Maghis
Maghis

Reputation: 1103

Protobuf-Net fallback to ISerializable mechanism

I am using protobuf-net for performance reasons in a scenario where the assemblies that deserialize saved data are the same that serialized it.

Most of the types that I serialize are simple contracts that I marked with ProtoContract and ProtoMember attributes but occasionally I have to serialize weird objects with many subclasses (ie: Exception).

I made it work with the following workaround using classic ISerializable mechanism.

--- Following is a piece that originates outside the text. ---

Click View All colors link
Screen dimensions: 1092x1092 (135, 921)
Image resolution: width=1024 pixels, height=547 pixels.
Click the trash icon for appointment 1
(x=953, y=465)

I am pretty new to protobuf-net and would like to know if this is a good idea and if there are better/standard ways to do it.

My workaround:

I defined a generic surrogate that implements classic serialization

[ProtoContract]
class BinarySerializationSurrogate<T>
{
    [ProtoMember(1)]
    byte[] objectData = null;

    public static implicit operator T(BinarySerializationSurrogate<T> surrogate)
    {
        T ret = default(T);
        if (surrogate == null)
            return ret;

        var serializer = new BinaryFormatter();
        using (var serializedStream = new MemoryStream(surrogate.objectData))
            ret = (T)serializer.Deserialize(serializedStream);

        return ret;
    }

    public static implicit operator BinarySerializationSurrogate<T>(T obj)
    {
        if (obj == null)
            return null;

        var ret = new BinarySerializationSurrogate<T>();

        var serializer = new BinaryFormatter();
        using (var serializedStream = new MemoryStream())
        {
            serializer.Serialize(serializedStream, obj);
            ret.objectData = serializedStream.ToArray();
        }

        return ret;
    }
}

In initialization code I add it as surrogate for weird base types

RuntimeTypeModel.Default
    .Add(typeof(Exception), false)
    .SetSurrogate(typeof(BinarySerializationSurrogate<Exception>));

Upvotes: 5

Views: 754

Answers (1)

Marc Gravell
Marc Gravell

Reputation: 1063413

That hybrid setup isn't a scenario that protobuf-net supports directly, and it isn't something I see as a core use-case, but your surrogate approach should work without any major problems (as long as the assemblies stay in sync).